If you purchase a single ticket and the two (or more) carriers have an interline baggage agreement (likely unless your domestic is on WN or somesuch):

A-B Carrier #1 (domestic)
B-C Carrier #2 (nternational)
C-B Carrier #2 (international)
B-A Carrier #1 (domestic)

Your baggage allowance for B-C-B-A will be whatever Carrier #1 (presuming that it is not only the operating, but marketing carrier) provides for a baggage allowance (stripped of waivers for elite status and the like).

If your two (or more) carriers do not have an interline agreement or your connection is too long (overnight in most cases), you will have to collect your bags and pay anew if your allowance does not cover whatever it is that you are checking.

If your ticket does not touch the USA, ignore this post !
Thanks for this explanation! That's very simple, except I don't understand what the "marketing carrier" is? Does that mean if I buy a ticket through United for a code-shared flight then United is the marketing carrier?

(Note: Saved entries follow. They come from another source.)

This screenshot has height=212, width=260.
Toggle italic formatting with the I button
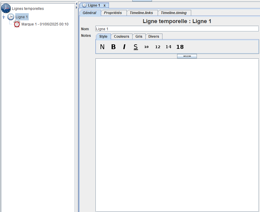pos(124,47)
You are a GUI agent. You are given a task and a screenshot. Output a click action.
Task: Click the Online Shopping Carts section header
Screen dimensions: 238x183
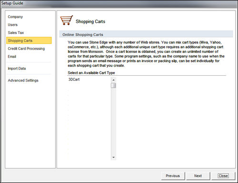[146, 34]
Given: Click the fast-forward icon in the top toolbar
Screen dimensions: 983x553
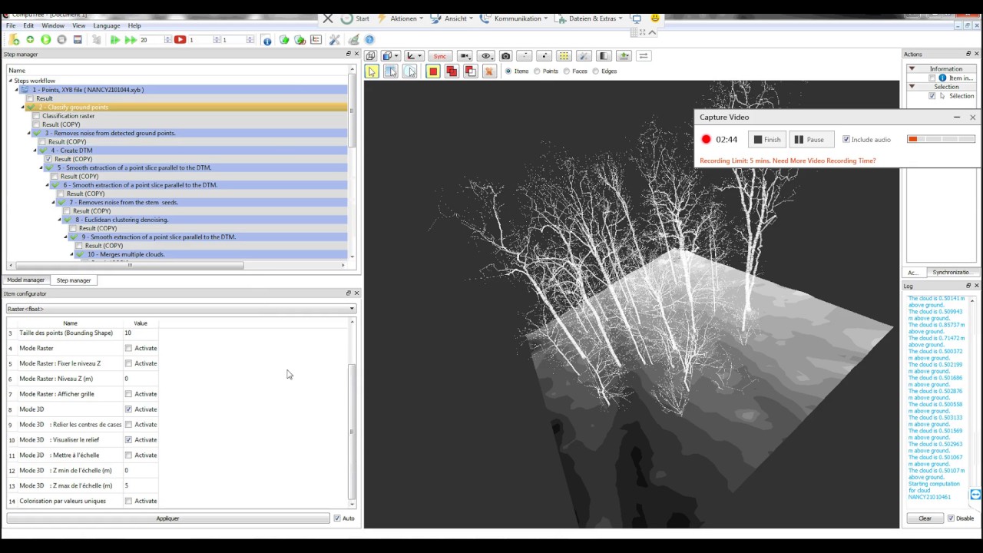Looking at the screenshot, I should (131, 40).
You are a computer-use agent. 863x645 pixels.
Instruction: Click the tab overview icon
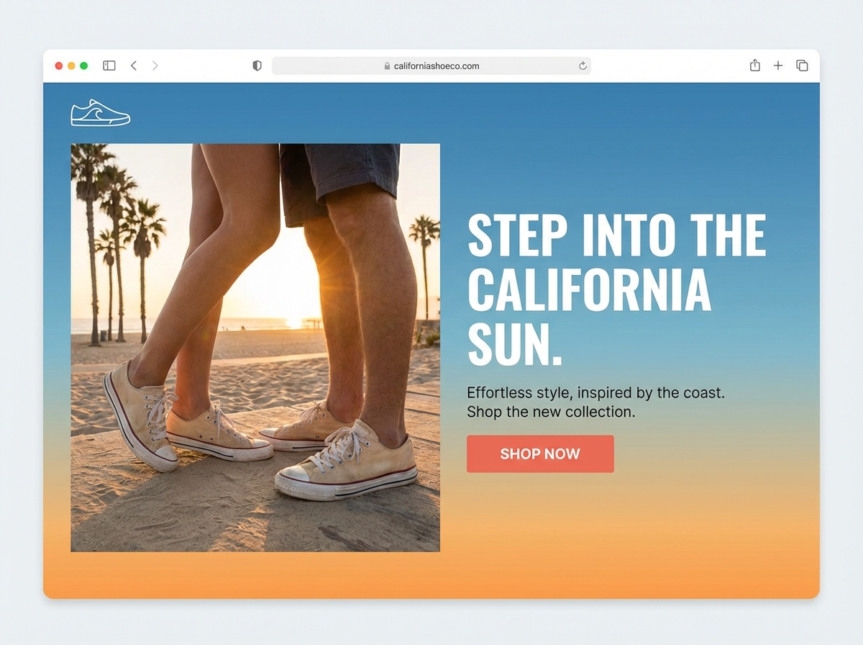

What I buy the ticket through Vayama-- would UA still be the marketing carrier?

Also, I was under the impression that IATA had decided that for domestic-international that the international carrier's rules apply, but you are suggesting that is not the case for a flight beginning or ending in the US?

This question was recently prompted by a recent US domestic roundtrip where I was charged for luggage in one direction and not the other, but it sounds as though perhaps that was just a mistake?